Regional banks, defined as US domestic banks outside the top 25 by assets, have relatively little cash on their books, having invested much of it in longer-duration securities to help drive better returns for their shareholders. The risk is that a run on deposits - over 80% of regional banks’ total assets are funded by deposits - will force more banks to realise an unknown quantum of losses on those long-duration investments. And keep in mind that banks with less than US$250 billion of assets are not required to mark-to-market their assets, which is why the losses are unknown.
QE may have already started
The last time we went through a scenario reminiscent of the current mire, was the GFC, and the global central bank response was Quantitative Easing (QE). That response ignited asset markets around the globe, so it's worth investigating what central banks are up to now.

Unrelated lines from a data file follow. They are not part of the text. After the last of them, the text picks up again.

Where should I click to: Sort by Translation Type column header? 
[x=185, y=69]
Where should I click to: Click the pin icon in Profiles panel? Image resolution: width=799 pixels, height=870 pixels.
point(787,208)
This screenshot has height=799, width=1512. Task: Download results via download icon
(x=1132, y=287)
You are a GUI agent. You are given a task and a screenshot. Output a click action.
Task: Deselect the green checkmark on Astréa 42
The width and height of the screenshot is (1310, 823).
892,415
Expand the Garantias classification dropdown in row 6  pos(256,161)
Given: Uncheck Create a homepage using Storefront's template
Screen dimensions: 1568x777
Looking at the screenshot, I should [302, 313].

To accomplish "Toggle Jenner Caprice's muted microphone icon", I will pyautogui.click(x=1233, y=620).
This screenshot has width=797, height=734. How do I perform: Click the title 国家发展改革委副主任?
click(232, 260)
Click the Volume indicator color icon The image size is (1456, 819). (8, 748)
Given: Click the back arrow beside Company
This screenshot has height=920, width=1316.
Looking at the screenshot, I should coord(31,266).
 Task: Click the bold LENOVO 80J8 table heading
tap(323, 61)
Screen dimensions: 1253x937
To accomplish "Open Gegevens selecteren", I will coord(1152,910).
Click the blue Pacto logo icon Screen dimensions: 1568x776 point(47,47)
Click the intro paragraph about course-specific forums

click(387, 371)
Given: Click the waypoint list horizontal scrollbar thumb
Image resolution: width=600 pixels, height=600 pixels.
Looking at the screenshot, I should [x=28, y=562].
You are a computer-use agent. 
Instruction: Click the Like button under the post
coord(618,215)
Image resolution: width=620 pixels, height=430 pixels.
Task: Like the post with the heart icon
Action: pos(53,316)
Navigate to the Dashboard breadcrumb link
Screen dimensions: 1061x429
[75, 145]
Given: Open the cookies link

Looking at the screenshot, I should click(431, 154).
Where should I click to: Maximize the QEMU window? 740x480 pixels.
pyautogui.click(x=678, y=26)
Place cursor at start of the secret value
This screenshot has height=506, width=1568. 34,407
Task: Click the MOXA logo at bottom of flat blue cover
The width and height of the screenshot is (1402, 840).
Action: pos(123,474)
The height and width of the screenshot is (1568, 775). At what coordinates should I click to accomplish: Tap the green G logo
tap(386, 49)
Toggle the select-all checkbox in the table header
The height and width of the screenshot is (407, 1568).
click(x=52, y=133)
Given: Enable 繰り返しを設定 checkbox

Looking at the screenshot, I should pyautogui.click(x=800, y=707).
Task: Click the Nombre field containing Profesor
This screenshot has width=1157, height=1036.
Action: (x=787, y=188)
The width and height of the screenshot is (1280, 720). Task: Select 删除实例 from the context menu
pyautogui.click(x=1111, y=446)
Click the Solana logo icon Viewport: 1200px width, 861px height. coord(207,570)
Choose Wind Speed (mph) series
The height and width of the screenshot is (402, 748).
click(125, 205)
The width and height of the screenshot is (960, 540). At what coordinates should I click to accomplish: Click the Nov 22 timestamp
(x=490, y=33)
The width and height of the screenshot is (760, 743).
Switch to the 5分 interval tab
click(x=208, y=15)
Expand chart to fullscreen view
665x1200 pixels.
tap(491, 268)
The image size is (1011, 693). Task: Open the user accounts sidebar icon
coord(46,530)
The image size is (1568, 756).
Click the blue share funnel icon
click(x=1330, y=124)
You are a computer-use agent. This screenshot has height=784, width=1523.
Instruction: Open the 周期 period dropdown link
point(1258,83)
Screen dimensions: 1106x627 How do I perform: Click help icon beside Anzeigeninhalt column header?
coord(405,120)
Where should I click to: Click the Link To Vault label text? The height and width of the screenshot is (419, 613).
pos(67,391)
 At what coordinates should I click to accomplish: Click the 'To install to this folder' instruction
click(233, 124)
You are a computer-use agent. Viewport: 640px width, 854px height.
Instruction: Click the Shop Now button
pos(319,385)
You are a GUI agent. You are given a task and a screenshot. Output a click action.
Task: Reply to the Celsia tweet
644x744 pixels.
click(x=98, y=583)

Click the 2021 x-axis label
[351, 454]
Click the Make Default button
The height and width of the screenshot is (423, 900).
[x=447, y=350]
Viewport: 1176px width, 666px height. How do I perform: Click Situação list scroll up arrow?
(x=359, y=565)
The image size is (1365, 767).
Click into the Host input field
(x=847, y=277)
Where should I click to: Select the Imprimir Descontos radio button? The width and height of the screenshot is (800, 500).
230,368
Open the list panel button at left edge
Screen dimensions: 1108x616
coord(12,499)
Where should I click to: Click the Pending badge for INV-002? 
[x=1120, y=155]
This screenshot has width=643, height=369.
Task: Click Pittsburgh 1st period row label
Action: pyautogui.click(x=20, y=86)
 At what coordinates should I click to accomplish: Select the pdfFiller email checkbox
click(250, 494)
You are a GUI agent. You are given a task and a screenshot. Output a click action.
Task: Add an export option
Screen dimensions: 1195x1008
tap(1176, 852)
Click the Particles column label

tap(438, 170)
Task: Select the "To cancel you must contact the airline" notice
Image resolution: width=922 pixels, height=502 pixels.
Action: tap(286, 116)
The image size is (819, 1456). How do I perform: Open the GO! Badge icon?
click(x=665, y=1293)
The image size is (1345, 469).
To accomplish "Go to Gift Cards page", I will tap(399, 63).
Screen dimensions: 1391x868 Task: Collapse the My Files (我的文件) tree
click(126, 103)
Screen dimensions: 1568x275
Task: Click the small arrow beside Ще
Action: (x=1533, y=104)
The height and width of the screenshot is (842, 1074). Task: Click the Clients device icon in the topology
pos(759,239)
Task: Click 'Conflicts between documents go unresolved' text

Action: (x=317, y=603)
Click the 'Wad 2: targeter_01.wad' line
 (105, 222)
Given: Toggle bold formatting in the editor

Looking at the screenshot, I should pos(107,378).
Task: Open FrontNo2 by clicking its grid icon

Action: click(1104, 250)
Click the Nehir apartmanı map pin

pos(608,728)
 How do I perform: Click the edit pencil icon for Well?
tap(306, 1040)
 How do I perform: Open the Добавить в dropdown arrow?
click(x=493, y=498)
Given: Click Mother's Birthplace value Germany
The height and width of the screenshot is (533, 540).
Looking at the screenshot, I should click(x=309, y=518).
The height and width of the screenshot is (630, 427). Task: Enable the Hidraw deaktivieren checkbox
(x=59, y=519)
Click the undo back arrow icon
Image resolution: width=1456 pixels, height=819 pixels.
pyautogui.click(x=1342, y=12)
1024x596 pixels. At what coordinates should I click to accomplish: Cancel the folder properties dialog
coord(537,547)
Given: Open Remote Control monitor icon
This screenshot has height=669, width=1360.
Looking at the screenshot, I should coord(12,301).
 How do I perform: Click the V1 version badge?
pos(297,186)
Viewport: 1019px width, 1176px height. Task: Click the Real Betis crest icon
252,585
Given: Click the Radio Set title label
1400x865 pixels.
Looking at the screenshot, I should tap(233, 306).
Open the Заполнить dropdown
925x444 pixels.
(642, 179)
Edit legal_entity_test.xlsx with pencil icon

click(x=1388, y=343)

UK-based economic research house Crossborder Capital (CC) has conducted some useful research into the global liquidity in the last week and it does look like QE is again underway.
For a picture of US dollar liquidity, CC combine the US Federal Reserve’s balance sheet and foreign central banks’ dollar holdings. They note that as US policymakers acted with "impressive speed” to address the problems of SVB and other US banks, the Fed balance sheet alone jumped by some US$300 billion.
While it looks eerily like the initial actions taken to stem the GFC fallout in 2007 and 2008, the recent measures taken by central banks and sovereign governments include the special liquidity facilities, advancing international swap lines, and record borrowing by US banks from the Fed's discount window.
The latter resulting BTFP (Bank Term Funding Program) effectively promises US-based banks the ability to borrow for up to 12 months at the one-year bond yield plus 10 basis points. (US primary credit – discount window loans - is limited to just 90 days) against the par value of their eligible US Treasury and Agency securities.
This program is the backstop alluded to earlier that supports the balance sheets of those vulnerable regional banks. It simultaneously ensures these banks will generate operating losses on their security holdings because they’ll be borrowing at one-year rates matching or exceeding the yields on their posted collateral.
Some analysts argue the program needs to be made permanent and expanded in terms of its size. As smaller regional banks lose deposits to the major banks, which was anticipated by the regulators and is now occurring, the smaller banks will be forced to borrow from the Bank Term Funding Program. They do this against their eligible security holdings, which currently total US$965 billion.
If the deposit migration from small to large banks accelerates (the regional banks have US$5.5 trillion of deposits), the Fed may have to extend its primary credit/discount window.
If the problem gets worse, more liquidity, an expansion of the US Federal Reserve’s Balance sheet, and QE, are likely results. It seems while we may not enter another GFC, we may soon enter a period where, for equity investors, bad news is good news indeed.
Earnings are what count
As equity markets decline, nothing compromises the immutable arithmetic of PE ratios, earnings growth and investment returns. Even if stocks never become popular again, and their PE ratios, therefore, don’t rise, the annual return will equal the earnings per share growth rate of the companies in a portfolio. So I remain wedded to buying shares in companies capable of generating double-digit earnings growth – and there are plenty of those.
However, the current malaise in markets as discussed above makes stocks delightfully unpopular, meaning their PEs have compressed. So, if I buy shares in companies generating double-digit earnings growth at compressed PE ratios, not only do I receive the earnings growth rate as my return, but I may also receive the bonus of an expanding PE ratio and a stock re-rating. It will pay off when the current tumult passes and stocks again become popular. And that’s the big picture.
Roger Montgomery is Chairman and Chief Investment Officer at Montgomery Investment Management. This article is for general information only and does not consider the circumstances of any individual.